= Exercise prompt =
Print the lines of the data, starting with the first, up to and including the line where "Task: Open the To date dropdown" appears.

= Information provided =
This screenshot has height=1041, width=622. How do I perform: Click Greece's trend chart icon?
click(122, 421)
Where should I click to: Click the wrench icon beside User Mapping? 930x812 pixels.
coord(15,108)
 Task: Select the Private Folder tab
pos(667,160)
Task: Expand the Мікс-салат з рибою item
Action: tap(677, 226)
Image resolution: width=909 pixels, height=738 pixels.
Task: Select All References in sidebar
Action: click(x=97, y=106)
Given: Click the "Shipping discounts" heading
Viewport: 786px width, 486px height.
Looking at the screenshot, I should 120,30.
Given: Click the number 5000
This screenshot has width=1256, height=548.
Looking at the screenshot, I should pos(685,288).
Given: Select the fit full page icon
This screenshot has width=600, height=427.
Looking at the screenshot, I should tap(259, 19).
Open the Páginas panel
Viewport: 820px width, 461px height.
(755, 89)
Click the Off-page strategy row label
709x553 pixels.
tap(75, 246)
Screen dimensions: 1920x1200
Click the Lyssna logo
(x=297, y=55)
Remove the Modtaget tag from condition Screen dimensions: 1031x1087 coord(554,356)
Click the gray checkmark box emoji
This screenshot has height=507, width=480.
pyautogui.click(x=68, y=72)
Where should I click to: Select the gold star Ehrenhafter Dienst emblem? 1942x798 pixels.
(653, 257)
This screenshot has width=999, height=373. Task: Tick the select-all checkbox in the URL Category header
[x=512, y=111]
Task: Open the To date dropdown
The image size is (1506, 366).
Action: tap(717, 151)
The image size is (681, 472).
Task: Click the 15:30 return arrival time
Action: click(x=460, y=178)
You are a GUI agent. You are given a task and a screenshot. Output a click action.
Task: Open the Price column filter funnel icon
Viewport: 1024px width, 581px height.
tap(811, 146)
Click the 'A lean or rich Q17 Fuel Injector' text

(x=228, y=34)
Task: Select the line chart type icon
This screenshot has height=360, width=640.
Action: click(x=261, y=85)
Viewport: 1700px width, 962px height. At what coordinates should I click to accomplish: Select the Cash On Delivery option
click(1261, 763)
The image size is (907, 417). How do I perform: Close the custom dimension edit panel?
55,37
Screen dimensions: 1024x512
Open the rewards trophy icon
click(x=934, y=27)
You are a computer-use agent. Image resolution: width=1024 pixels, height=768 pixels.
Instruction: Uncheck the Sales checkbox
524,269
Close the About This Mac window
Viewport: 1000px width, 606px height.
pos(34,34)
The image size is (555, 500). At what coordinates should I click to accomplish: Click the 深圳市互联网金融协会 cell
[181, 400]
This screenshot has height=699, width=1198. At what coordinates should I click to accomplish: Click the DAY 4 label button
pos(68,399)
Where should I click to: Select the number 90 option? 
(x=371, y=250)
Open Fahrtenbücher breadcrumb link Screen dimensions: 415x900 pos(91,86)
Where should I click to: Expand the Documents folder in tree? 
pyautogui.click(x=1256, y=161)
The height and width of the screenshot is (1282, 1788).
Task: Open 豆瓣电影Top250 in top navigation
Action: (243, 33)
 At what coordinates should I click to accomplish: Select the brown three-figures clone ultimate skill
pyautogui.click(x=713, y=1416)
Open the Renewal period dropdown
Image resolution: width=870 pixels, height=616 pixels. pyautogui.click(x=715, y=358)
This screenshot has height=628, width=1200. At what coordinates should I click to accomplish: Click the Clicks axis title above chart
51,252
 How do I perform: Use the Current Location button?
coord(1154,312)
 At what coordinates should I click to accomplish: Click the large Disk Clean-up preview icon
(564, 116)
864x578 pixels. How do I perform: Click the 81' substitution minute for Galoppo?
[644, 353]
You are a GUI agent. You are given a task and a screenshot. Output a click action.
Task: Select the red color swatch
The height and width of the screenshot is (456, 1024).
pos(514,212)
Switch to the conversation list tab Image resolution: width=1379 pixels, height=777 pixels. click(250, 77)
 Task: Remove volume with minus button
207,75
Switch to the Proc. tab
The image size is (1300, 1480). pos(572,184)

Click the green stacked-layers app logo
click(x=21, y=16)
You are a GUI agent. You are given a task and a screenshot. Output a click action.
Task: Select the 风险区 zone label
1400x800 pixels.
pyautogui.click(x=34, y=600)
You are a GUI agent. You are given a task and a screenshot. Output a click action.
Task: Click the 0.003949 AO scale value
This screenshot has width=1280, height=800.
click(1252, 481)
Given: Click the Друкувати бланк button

= Result of the task =
This screenshot has height=1041, width=622. How do I perform: Click Greece's trend chart icon?
click(122, 421)
Where should I click to: Click the wrench icon beside User Mapping? 930x812 pixels.
coord(15,108)
 Task: Select the Private Folder tab
pos(667,160)
Task: Expand the Мікс-салат з рибою item
Action: tap(677, 226)
Image resolution: width=909 pixels, height=738 pixels.
Task: Select All References in sidebar
Action: click(x=97, y=106)
Given: Click the "Shipping discounts" heading
Viewport: 786px width, 486px height.
Looking at the screenshot, I should 120,30.
Given: Click the number 5000
This screenshot has width=1256, height=548.
Looking at the screenshot, I should pos(685,288).
Given: Select the fit full page icon
This screenshot has width=600, height=427.
Looking at the screenshot, I should tap(259, 19).
Open the Páginas panel
Viewport: 820px width, 461px height.
(755, 89)
Click the Off-page strategy row label
709x553 pixels.
tap(75, 246)
Screen dimensions: 1920x1200
Click the Lyssna logo
(x=297, y=55)
Remove the Modtaget tag from condition Screen dimensions: 1031x1087 coord(554,356)
Click the gray checkmark box emoji
This screenshot has height=507, width=480.
pyautogui.click(x=68, y=72)
Where should I click to: Select the gold star Ehrenhafter Dienst emblem? 1942x798 pixels.
(653, 257)
This screenshot has width=999, height=373. Task: Tick the select-all checkbox in the URL Category header
[x=512, y=111]
Task: Open the To date dropdown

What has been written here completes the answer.